Descripción del ejercicio = Reproduce de forma literal el fragmento del pasaje de texto sobre la publicación de Heidegger que va desde "Publicamos el siguiente" hasta "hoy denominamos mundialismo.".

Pasaje de texto =
---*---
Publicamos el siguiente texto del filósofo alemán Martin Heidegger escrito en 1936. Aclarar que aunque hoy, más de setenta años después, el problema de Europa continúa siendo el mismo, acrecentado y agravado, Rusia debe entenderse como la potencia comuista y no el país en sí, y por tanto, como la otra cara junto al americanismo de lo que hoy denominamos mundialismo.
MARTIN HEIDEGGER.
INTRODUCCIÓN A LA METAFÍSICA (escrito en 1936). Ed. Nova, Buenos Aires, pp. 75
y ss. Traducción de Emilio Estiú.
Este texto recuerda poderosamente el tema del último hombre de Nietzsche y es sin duda uno de los textos que más
han influido en la Nouvelle Droîte.
---*---
Datos de localización de palabras y elementos
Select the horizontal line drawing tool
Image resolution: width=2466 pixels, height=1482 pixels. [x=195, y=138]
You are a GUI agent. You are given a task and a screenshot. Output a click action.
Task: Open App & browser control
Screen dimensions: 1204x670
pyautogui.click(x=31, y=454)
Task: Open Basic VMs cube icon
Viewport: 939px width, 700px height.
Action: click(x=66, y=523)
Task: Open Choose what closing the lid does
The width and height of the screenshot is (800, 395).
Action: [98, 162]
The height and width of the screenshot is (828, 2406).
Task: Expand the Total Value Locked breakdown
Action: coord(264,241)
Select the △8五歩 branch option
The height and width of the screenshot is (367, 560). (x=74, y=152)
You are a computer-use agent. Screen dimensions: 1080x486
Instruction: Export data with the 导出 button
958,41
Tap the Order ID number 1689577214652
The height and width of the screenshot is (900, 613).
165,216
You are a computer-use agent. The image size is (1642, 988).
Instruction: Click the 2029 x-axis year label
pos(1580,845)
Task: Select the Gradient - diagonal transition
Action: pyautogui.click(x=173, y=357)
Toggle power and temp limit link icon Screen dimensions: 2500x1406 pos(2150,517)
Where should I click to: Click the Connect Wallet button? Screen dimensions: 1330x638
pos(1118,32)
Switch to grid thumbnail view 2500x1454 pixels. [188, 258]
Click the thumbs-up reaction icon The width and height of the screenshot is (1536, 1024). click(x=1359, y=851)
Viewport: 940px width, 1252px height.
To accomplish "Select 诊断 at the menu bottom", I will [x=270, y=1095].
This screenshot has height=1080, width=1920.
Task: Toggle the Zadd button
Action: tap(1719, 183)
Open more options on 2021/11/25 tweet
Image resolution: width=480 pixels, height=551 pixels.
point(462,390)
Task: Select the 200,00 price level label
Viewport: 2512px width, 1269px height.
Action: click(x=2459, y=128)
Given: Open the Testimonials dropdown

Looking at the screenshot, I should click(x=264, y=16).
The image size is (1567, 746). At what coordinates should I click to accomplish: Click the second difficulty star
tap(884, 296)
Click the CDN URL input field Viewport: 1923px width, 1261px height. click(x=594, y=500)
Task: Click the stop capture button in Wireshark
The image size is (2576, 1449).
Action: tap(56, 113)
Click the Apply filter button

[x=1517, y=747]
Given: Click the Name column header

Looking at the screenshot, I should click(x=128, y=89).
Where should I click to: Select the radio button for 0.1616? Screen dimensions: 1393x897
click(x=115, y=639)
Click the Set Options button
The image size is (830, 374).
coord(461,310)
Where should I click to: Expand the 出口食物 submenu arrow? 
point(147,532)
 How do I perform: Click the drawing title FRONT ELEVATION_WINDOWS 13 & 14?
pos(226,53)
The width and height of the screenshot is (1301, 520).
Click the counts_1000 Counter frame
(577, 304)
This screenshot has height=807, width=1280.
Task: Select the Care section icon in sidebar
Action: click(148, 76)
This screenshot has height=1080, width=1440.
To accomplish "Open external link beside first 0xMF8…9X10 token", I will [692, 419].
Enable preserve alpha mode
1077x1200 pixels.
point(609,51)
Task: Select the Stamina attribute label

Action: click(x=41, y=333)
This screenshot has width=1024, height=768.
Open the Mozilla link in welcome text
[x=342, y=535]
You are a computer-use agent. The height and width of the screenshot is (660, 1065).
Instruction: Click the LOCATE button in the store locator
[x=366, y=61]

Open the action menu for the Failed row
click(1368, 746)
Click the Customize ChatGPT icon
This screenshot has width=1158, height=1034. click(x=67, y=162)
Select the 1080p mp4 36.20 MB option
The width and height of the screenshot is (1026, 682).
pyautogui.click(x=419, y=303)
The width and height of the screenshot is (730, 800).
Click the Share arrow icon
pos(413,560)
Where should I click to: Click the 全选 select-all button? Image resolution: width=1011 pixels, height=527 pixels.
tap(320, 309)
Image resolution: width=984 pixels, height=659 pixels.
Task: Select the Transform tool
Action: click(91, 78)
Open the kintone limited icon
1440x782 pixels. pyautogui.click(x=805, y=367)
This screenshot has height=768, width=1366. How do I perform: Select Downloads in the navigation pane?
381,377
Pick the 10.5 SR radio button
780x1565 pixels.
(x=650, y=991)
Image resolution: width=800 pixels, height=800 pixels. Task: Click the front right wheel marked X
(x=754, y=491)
---*---
Respuesta =
Publicamos el siguiente texto del filósofo alemán Martin Heidegger escrito en 1936. Aclarar que aunque hoy, más de setenta años después, el problema de Europa continúa siendo el mismo, acrecentado y agravado, Rusia debe entenderse como la potencia comuista y no el país en sí, y por tanto, como la otra cara junto al americanismo de lo que hoy denominamos mundialismo.